Figure 1.

T-DM1 induces ICD markers in T-DM1–sensitive breast cancer cells and ICD correlates with T-DM1 sensitivity in patients. A, Western blot analysis of mitotic arrest [p-H3 (S10)], apoptosis (cleaved caspase-3 and PARP), and ICD marker [p-eIF2α (S51)] in T-DM1–treated SK-BR-3 WT (left) and BT-474 WT (right) cells. B and C, Relative ATP release (B) and HMGB1 release (C) from T-DM1–treated SK-BR-3 WT and BT-474 WT cells (n = 3, 4). D, Immunofluorescence cell-surface staining of calreticulin (green) in T-DM1–treated SK-BR-3 WT cells. Scale bar, 10 μm. DAPI was used to stain the nucleus. Its quantification is provided on the right. E, Cytokine array blot analysis showing the differentially secreted cytokines in T-DM1–treated SK-BR-3 WT cells.
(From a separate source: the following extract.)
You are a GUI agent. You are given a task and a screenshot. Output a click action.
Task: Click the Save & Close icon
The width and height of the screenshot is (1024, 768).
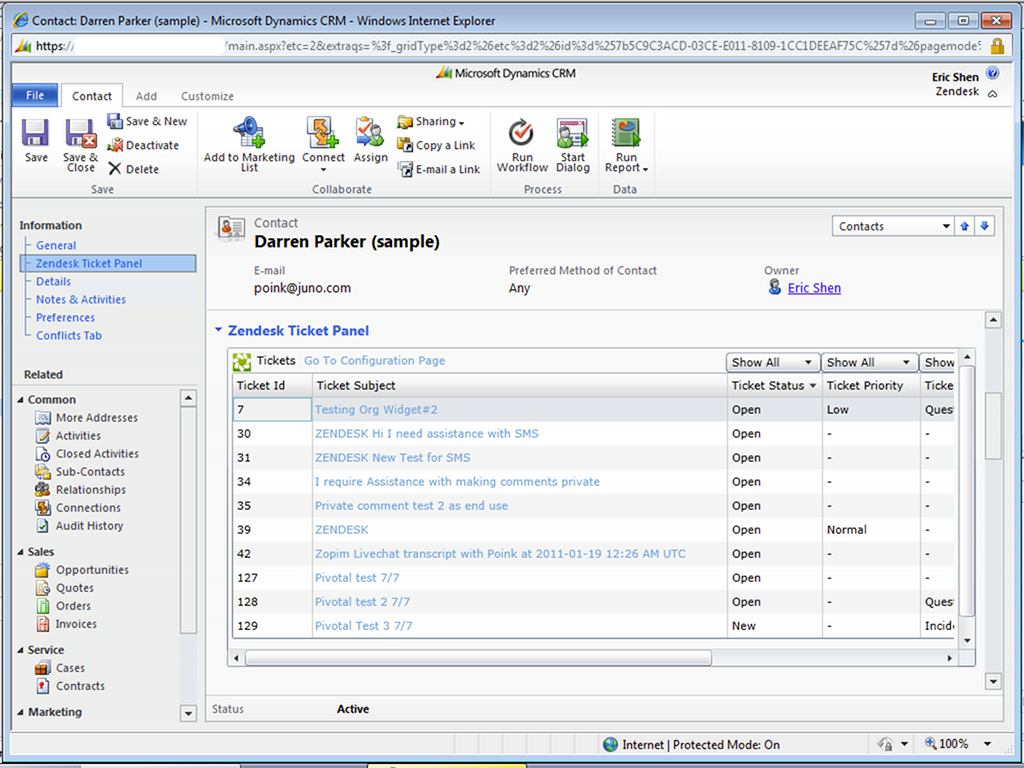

F, Schematic summary of the treatment scheme and the sample collection timeline in GSE194040 (22). G, Heatmap of ICD-related genes found in the ICD gene signature score (33) and their correlation with pCR in T-DM1 + pertuzumab-treated patients from GSE194040. pCR: 1, sensitive; pCR: 0, resistant. Chi-square analysis of sensitive vs. resistant tumors expressing low vs. high ICD score is provided below. H, Percentage of CD8⁺ cells in sensitive (sens) vs. resistant (res) tumors collected pre- (n = 40) and post-T-DM1 (n = 18) treatment. Tables of the percentages of CD8-low or CD8-high tumors (based on average levels of CD8⁺ cells in each group) are given below and significance was calculated using Chi-square test. I, The representative images from H. Scale bar, 150 μm. Data correspond to mean values ± SD. P values for the bar graphs were calculated with the unpaired, two-tailed Student t test. Significance for the Chi-square analysis was calculated with the Chi-square test. **, P < 0.01. (F, Created with BioRender.com.)